The next pesentation was held by Professor Chirsitian Ludwig. His presentation was of both scientific and philosofical character. In short he explained that recycling always leads to less quality and he feels efficiency is ignored by simply setting a 95% target. This target doesn’t seem to bother about costs and energy, necessary to reach 95% and sometimes is ecologically of no benefit: If it costs more energy and effort to recycle than it gains in reduction of waste or energy, you’re past your goal. Recycling is only efficiënt when the ecological gains are higher than the ecological costs. He illustrates this with examples like old landfils that are being cleaned up. He claims it’s better to focus on quality and to take out the remaining 3,5% metals from the ASR.
Third speaker was Daniel Böni. He manages the incinerator and PST installation. They see all metals, including heavy metals as precious metals and feel their procdure to get them back from the waste is a form of urban mining. A ton af waste equals 300 liters of fuel, 200kg minerals,and 25kg metals. ASR is 50% mineral, 45% organic and 5% metals. After incineration at 600-800 degrees C, it’s 90% mineral and 10% metals. From the organics, the energy is recovered. The metals have changed shape to little drops and can be separated to a mix of 5% mineral and 95% metals. Ferro is easily separated, the rest is non ferro and the smaller the particles, the more precious metals are between them. This way of recycling means: No organics in landfill, energy recovery/production, simple metal recovery, cheap. This plant is a public initiative in which 38 municipalitis participate. In this plant 25.000 tons a year are incinerated. It’s investment was earned back in 3 years.

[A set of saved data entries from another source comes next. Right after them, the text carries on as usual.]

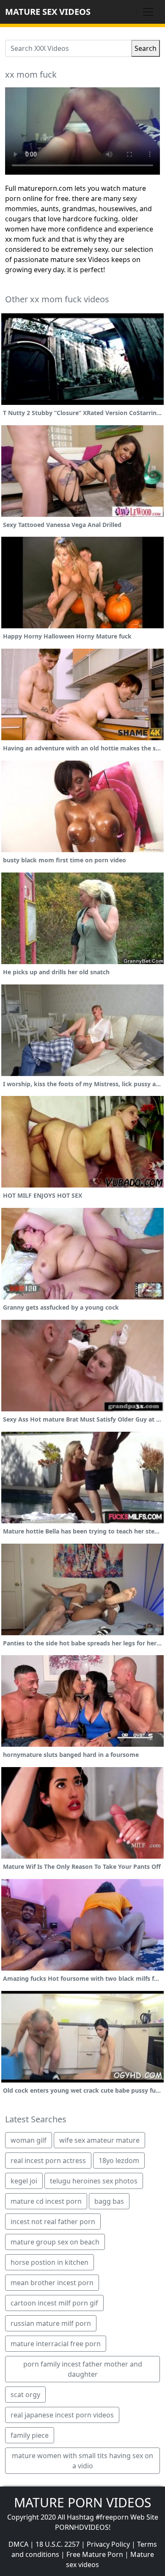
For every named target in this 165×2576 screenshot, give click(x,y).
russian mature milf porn (51, 2323)
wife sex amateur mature (99, 2140)
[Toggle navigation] (148, 11)
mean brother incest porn (52, 2282)
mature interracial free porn (56, 2343)
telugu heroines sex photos (94, 2181)
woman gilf (29, 2140)
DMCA (18, 2544)
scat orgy (25, 2394)
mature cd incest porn (46, 2201)
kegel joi (24, 2181)
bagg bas (109, 2201)
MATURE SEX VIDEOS (48, 11)
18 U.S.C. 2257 (58, 2544)
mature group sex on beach (55, 2242)
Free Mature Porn (94, 2554)
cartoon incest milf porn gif (54, 2303)
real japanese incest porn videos (62, 2415)
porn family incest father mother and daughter (82, 2369)
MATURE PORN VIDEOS (82, 2502)
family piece (30, 2435)
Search (146, 48)
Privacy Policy (108, 2544)
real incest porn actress (48, 2160)
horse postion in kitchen (49, 2262)
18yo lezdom (119, 2160)
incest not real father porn (53, 2221)
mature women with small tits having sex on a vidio (82, 2460)
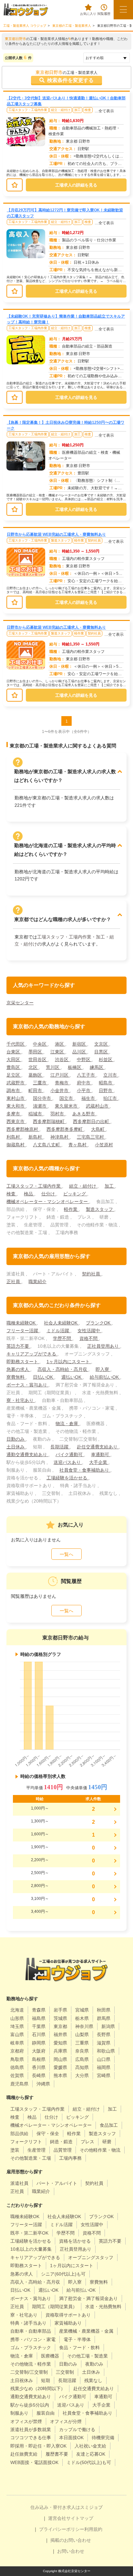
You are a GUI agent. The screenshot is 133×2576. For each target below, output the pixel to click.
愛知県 (60, 2042)
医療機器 (50, 2355)
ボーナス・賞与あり (27, 1384)
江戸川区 (60, 1075)
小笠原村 (104, 1144)
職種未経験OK (21, 1322)
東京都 (60, 2026)
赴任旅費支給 (23, 2454)
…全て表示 (104, 111)
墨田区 (35, 1051)
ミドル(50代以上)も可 (88, 2462)
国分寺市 (42, 1098)
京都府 (17, 2051)
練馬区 (97, 1067)
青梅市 (62, 1082)
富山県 (17, 2034)
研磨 (106, 2141)
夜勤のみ (94, 2364)
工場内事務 (70, 2158)
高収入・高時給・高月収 (62, 1369)
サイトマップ (79, 2518)
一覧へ (66, 1554)
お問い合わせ (70, 2551)
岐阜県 (17, 2042)
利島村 (13, 1137)
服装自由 (45, 2413)
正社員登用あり (103, 1346)
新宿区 (79, 1044)
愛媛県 (60, 2067)
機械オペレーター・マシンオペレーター (47, 1201)
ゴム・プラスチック (30, 2347)
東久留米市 (67, 1106)
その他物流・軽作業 (30, 2364)
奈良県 (82, 2051)
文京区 (101, 1044)
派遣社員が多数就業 (30, 2429)
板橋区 (75, 1067)
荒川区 (53, 1067)
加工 (77, 110)
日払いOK (43, 1377)
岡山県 (60, 2059)
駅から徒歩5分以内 (29, 2405)
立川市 (110, 1075)
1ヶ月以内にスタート (68, 1361)
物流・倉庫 (67, 1423)
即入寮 (103, 1369)
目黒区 (101, 1051)
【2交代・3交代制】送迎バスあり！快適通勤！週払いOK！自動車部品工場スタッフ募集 (66, 101)
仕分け (48, 1193)
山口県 (103, 2059)
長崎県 (39, 2075)
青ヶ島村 (78, 1144)
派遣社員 (19, 2183)
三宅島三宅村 (91, 1137)
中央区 (40, 1044)
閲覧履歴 (103, 13)
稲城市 (35, 1113)
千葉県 (39, 2026)
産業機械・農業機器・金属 (86, 2331)
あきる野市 (84, 1113)
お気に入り (88, 13)
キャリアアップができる (31, 1353)
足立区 (13, 1075)
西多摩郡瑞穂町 (49, 1121)
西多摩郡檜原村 (22, 1129)
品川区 (79, 1051)
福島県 (39, 2018)
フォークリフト (26, 2141)
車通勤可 (100, 1454)
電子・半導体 (77, 2339)
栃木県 (82, 2018)
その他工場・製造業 (87, 2355)
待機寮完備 (103, 2437)
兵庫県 (60, 2051)
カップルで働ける (77, 2429)
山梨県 (82, 2034)
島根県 (39, 2059)
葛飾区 (35, 1075)
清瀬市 (40, 1106)
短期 (45, 2380)
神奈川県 (84, 2026)
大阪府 (39, 2051)
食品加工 (109, 2125)
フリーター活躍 (22, 1330)
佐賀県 (17, 2075)
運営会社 (57, 2518)
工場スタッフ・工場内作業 (27, 110)
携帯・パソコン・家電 (33, 2339)
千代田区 (16, 1044)
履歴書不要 (57, 2454)
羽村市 (57, 1113)
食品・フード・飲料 (79, 2347)
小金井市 (60, 1090)
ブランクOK (99, 1322)
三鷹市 (40, 1082)
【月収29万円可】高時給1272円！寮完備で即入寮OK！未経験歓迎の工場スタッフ (65, 213)
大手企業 (98, 1462)
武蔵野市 (16, 1082)
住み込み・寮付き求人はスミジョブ (66, 2507)
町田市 (35, 1090)
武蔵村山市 (98, 1106)
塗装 (14, 2150)
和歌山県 (106, 2051)
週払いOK (72, 1377)
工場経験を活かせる (67, 1477)
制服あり (19, 2413)
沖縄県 (43, 2083)
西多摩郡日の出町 (91, 1121)
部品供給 (19, 2133)
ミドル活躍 (58, 1330)
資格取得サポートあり (68, 2314)
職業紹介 (37, 1281)
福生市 (88, 1098)
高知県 (82, 2067)
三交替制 (65, 2372)
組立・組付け (60, 110)
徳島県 (17, 2067)
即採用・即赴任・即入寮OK (38, 2446)
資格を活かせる (75, 2241)
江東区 (57, 1051)
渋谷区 (62, 1059)
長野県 (103, 2034)
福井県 (60, 2034)
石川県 (39, 2034)
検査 (88, 110)
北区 (33, 1067)
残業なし (93, 2380)
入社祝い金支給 (90, 2446)
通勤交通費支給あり (27, 1454)
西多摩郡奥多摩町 (65, 1129)
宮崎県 (103, 2075)
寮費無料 (16, 1377)
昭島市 (106, 1082)
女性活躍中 (89, 1330)
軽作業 (79, 540)
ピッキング (75, 1193)
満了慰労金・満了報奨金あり (88, 2298)
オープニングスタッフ (90, 2257)
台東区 (13, 1051)
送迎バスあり (68, 1462)
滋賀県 (103, 2042)
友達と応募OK (90, 2454)
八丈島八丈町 (47, 1144)
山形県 (17, 2018)
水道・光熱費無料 (103, 2306)
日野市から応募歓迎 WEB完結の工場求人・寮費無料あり (56, 534)
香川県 (39, 2067)
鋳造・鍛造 (61, 2141)
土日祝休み (21, 2380)
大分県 (82, 2075)
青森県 (39, 2010)
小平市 (84, 1090)
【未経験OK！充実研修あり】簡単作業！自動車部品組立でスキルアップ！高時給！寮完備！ (66, 319)
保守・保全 (47, 2133)
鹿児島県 (19, 2083)
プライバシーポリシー (61, 2529)
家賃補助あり (68, 2323)
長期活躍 (60, 1446)
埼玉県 (17, 2026)
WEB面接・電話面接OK (34, 2462)
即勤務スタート (22, 1361)
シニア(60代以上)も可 (63, 2274)
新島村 (35, 1137)
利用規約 (93, 2529)
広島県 (82, 2059)
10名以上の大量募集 (31, 2249)
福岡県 (103, 2067)
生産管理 (36, 2150)
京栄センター (20, 1002)
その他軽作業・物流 (100, 2150)
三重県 (82, 2042)
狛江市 (110, 1098)
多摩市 (13, 1113)
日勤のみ (16, 1439)
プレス (87, 2141)
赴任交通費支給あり (98, 1446)
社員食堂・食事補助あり (84, 1470)
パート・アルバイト (56, 2183)
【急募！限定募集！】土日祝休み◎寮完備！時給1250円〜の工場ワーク (65, 425)
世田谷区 (38, 1059)
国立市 (66, 1098)
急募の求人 (18, 1369)
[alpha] (25, 9)
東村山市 (16, 1098)
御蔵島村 (16, 1144)
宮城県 (82, 2010)
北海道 (17, 2010)
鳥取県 (17, 2059)
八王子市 (86, 1075)
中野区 (84, 1059)
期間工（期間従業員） (54, 2306)
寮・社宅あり (20, 1400)
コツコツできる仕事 (30, 2437)
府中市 (84, 1082)
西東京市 (16, 1121)
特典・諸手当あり (28, 2323)
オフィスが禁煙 (26, 2421)
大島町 (98, 1129)
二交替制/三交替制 (29, 2372)
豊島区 (13, 1067)
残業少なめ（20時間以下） (37, 2388)
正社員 (13, 1281)
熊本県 (60, 2075)
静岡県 (39, 2042)
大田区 (13, 1059)
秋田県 (103, 2010)
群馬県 (103, 2018)
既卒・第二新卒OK (29, 2233)
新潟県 (108, 2026)
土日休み (16, 1446)
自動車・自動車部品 (30, 2331)
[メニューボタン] (123, 9)
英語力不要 (18, 1346)
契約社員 (94, 540)
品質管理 (63, 2150)
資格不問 (89, 1338)
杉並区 (106, 1059)
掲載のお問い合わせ (70, 2540)
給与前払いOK (105, 1377)
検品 (29, 1193)
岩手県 (60, 2010)
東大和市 (16, 1106)
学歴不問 (62, 1338)
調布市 (13, 1090)
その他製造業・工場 (30, 2158)
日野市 (106, 1090)
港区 (60, 1044)
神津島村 (60, 1137)
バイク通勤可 (70, 1454)
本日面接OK (71, 2437)
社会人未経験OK (61, 1322)
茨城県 (60, 2018)
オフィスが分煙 (66, 2421)
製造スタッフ (60, 540)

The plant is paid 130 francs/ ton waste. 20% is ASR.
The afternoon was for the closed EGARA meeting. Main points were missing vehicles (unfair competition) and parts data (one of the solutions for producers, to do better reports about recycling). Next Fall Meeting will be in November in Holland, with a visit to the PST factory, next Spring Meeting will be in May, in Stavanger, Norway.